# [Task requirements]
Whenever "sidebar" appears in a line, please copy that line from the data.

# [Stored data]

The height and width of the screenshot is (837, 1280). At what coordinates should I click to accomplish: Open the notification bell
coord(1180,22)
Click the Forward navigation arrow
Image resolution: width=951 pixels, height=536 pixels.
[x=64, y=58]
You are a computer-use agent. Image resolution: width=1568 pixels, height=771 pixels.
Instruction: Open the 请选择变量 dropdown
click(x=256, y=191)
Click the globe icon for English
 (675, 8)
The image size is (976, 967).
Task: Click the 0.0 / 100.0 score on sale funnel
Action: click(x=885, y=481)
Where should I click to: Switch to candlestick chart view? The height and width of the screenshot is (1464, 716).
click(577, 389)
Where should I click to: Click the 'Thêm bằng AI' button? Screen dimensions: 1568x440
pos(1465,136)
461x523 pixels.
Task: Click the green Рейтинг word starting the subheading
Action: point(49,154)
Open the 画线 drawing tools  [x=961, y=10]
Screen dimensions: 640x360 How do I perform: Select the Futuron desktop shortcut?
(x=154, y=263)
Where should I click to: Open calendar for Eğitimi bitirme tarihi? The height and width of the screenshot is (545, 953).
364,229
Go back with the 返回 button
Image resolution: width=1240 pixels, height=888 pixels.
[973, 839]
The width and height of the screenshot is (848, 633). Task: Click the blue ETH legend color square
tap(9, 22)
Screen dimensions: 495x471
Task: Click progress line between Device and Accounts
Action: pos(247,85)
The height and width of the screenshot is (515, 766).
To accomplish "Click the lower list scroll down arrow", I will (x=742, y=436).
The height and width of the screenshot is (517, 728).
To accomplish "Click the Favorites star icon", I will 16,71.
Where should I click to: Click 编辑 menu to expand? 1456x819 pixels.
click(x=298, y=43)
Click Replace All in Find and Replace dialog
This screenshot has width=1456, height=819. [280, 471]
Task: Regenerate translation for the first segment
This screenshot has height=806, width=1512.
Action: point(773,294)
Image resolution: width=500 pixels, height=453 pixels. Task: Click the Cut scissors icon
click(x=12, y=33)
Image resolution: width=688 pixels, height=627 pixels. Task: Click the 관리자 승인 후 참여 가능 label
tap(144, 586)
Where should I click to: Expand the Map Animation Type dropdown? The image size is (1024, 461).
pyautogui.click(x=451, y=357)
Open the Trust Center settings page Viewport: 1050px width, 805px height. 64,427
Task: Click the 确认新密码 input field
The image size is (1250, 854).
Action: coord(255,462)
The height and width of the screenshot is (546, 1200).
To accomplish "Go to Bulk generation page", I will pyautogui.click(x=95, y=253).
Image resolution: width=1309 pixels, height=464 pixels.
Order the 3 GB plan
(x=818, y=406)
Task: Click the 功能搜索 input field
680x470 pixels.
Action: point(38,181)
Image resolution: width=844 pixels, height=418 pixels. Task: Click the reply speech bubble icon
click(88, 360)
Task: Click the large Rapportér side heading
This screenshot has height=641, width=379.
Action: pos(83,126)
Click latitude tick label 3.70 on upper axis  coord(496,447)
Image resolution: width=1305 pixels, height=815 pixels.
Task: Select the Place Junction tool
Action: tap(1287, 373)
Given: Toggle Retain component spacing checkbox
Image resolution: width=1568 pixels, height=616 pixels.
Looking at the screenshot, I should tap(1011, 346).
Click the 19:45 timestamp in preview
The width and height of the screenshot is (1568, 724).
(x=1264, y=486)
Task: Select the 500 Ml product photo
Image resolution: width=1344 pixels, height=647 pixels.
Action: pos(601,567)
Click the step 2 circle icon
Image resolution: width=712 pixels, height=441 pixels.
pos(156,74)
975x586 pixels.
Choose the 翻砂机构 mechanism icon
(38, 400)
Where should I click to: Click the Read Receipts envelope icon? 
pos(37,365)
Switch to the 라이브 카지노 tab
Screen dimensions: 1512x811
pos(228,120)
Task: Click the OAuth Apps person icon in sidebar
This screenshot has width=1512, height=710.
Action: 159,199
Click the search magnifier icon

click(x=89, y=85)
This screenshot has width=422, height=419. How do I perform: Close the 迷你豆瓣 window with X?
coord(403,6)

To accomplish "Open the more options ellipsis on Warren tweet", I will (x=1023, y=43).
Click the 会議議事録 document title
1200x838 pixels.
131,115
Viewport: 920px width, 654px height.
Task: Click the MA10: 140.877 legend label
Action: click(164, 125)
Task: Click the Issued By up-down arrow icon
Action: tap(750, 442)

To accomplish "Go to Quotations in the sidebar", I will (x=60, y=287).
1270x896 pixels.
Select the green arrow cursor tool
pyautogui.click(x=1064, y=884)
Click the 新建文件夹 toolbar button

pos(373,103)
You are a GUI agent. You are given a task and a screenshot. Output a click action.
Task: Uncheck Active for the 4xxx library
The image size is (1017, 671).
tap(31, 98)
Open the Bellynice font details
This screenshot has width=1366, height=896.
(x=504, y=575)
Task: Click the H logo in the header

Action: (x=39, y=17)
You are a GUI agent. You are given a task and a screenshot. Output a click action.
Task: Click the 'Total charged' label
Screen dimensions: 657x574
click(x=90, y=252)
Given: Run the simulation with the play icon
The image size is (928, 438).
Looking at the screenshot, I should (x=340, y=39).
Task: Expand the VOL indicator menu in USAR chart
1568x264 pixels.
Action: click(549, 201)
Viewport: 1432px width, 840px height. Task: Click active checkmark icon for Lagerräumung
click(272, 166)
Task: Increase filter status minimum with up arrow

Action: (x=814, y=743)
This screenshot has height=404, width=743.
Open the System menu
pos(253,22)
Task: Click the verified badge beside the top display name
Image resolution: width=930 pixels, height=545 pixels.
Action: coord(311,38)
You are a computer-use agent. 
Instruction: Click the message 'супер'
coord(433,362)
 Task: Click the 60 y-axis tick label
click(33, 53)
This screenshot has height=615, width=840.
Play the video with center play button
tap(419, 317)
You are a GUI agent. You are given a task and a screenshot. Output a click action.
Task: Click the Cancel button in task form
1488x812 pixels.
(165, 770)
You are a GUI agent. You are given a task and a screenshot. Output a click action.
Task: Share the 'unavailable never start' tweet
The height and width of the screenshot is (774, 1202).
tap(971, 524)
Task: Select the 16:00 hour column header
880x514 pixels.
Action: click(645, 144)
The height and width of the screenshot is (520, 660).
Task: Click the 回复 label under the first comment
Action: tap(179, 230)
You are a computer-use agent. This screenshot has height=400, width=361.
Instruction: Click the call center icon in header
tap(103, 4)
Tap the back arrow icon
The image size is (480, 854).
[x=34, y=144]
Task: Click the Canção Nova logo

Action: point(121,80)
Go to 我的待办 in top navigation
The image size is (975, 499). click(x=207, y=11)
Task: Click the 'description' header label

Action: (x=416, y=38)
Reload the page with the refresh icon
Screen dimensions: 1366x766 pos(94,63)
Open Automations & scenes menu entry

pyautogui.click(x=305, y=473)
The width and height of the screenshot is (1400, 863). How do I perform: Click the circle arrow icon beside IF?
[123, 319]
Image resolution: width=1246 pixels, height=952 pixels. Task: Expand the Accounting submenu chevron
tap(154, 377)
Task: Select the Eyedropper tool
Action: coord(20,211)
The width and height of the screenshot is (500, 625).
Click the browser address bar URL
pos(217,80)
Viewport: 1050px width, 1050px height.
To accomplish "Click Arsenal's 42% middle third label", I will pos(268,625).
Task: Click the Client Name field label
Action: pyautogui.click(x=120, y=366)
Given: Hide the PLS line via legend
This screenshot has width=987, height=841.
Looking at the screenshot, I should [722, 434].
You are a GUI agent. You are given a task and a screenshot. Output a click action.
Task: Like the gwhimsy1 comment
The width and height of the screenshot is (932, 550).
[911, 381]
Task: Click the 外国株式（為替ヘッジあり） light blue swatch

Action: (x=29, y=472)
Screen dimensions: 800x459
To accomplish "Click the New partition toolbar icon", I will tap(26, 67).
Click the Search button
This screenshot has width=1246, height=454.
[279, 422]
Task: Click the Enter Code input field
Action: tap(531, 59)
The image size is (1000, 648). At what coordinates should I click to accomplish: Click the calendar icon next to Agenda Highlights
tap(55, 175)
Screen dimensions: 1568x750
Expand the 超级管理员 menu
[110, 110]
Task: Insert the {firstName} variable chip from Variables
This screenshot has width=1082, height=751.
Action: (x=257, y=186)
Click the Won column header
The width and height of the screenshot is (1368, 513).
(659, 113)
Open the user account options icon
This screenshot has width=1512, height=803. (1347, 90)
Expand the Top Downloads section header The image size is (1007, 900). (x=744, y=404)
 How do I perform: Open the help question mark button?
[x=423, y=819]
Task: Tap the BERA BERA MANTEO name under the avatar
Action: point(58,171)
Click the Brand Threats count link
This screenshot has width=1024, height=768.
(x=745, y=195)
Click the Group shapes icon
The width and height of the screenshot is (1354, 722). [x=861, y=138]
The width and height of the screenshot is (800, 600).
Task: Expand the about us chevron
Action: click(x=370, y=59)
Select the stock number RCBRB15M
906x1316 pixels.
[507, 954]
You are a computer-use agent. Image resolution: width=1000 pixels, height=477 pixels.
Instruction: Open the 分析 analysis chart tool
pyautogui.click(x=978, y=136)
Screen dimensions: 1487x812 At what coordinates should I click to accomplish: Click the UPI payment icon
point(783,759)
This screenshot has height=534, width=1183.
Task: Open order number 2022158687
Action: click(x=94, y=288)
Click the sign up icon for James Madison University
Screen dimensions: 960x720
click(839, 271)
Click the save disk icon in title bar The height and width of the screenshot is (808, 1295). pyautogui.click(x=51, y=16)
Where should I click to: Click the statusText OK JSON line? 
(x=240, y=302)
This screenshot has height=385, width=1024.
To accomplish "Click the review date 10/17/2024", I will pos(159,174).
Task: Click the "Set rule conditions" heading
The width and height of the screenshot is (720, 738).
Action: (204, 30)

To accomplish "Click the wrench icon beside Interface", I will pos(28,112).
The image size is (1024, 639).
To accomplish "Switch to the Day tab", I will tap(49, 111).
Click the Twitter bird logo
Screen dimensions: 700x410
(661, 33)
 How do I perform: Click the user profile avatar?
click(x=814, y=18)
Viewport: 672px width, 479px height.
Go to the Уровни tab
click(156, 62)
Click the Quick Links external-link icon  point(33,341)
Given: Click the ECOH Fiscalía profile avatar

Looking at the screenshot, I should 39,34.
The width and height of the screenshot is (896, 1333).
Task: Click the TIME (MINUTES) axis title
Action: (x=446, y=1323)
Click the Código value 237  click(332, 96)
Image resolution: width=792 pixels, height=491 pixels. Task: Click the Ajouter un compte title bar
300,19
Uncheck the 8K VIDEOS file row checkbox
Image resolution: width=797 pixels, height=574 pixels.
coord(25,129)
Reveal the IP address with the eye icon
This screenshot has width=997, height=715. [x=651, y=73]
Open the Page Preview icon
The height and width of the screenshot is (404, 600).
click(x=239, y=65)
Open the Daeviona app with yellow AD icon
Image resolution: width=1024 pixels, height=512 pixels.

# [Worked solution]
Task: Click the OAuth Apps person icon in sidebar
To accomplish "Go to Quotations in the sidebar", I will (x=60, y=287).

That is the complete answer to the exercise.